What Do Images Tell Us about the Geometry of an Object?

Seminar Announcement

Minglun Gong

Department of Computer Science
Memorial University of Newfoundland

What Do Images Tell Us about the Geometry of an Object?

Department of Computer Science
Thursday, April 9, 2015, 1:00 p.m., Room EN-2022


 

Abstract:

An image worth a thousand words. From images, we humans are able to infer the 3D shape of an object and to decompose the object into semantically meaningful parts. Now, is it possible to teach computers to do these tasks?

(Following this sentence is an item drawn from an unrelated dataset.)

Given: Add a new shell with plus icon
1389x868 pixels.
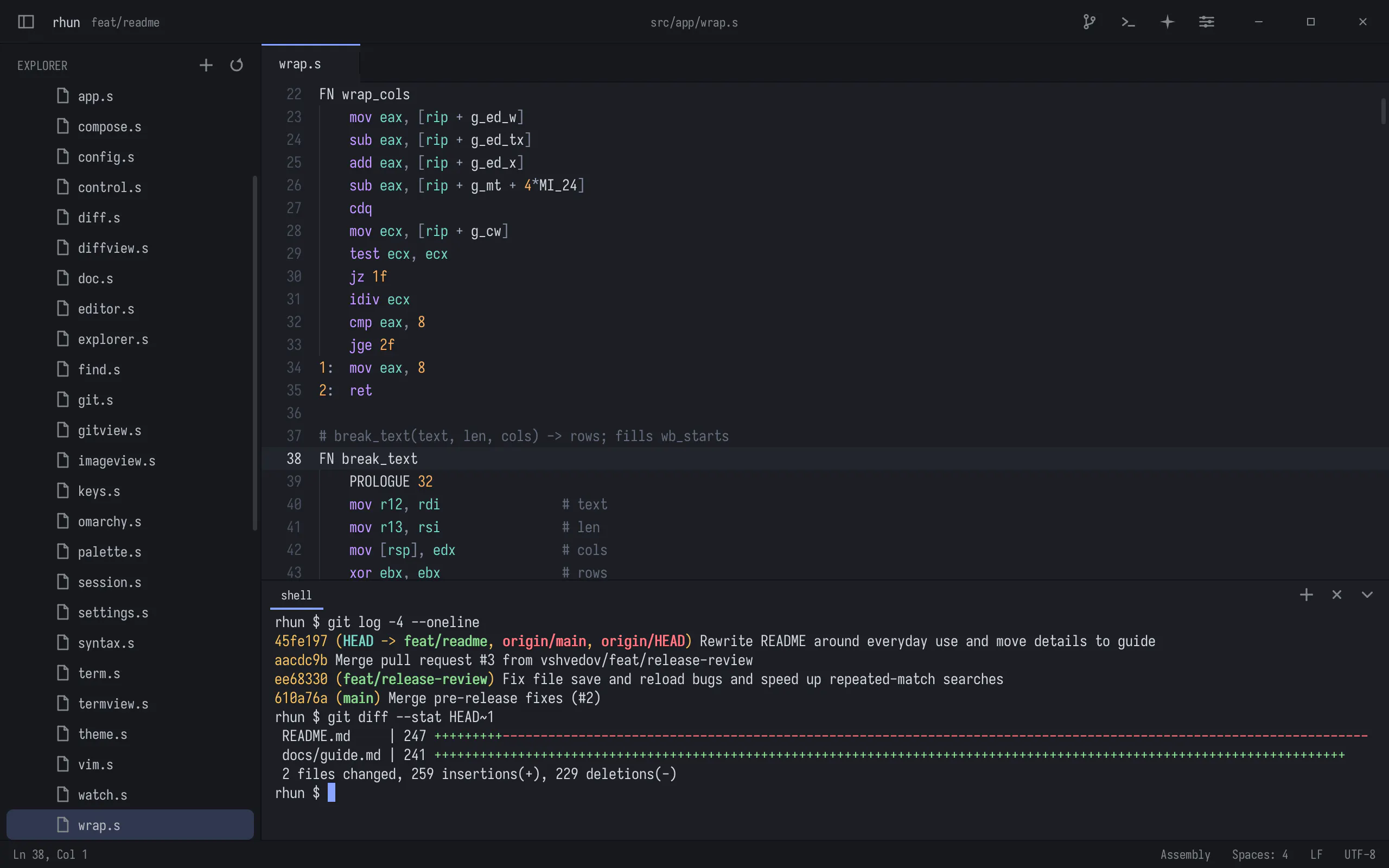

Two recent research projects that work along this direction will be presented in this talk. The first one investigates how the 3D modeling of flower head can be facilitated using a single photo of the flower. The core idea is that flower head typically consists of petals of similar 3D geometries, yet their observed shapes on 2D images vary due to differences in projecting directions. Exploiting this variation allows us to reconstruct the 3D geometry of the petals from a single image.

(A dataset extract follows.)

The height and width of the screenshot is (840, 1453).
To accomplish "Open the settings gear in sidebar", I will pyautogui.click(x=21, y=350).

The second project studies how to segment 3D models into semantically meaningful parts based on knowledge learned from labeled 2D images. Here the input 3D model is treated as a collection of 2D projections, which are labeled using training images of similar objects. The 3D model is then segmented by summarizing the labeling for its projections. Here the key is, for each query projection, how to retrieve objects with similar semantic parts and transfer their labels over.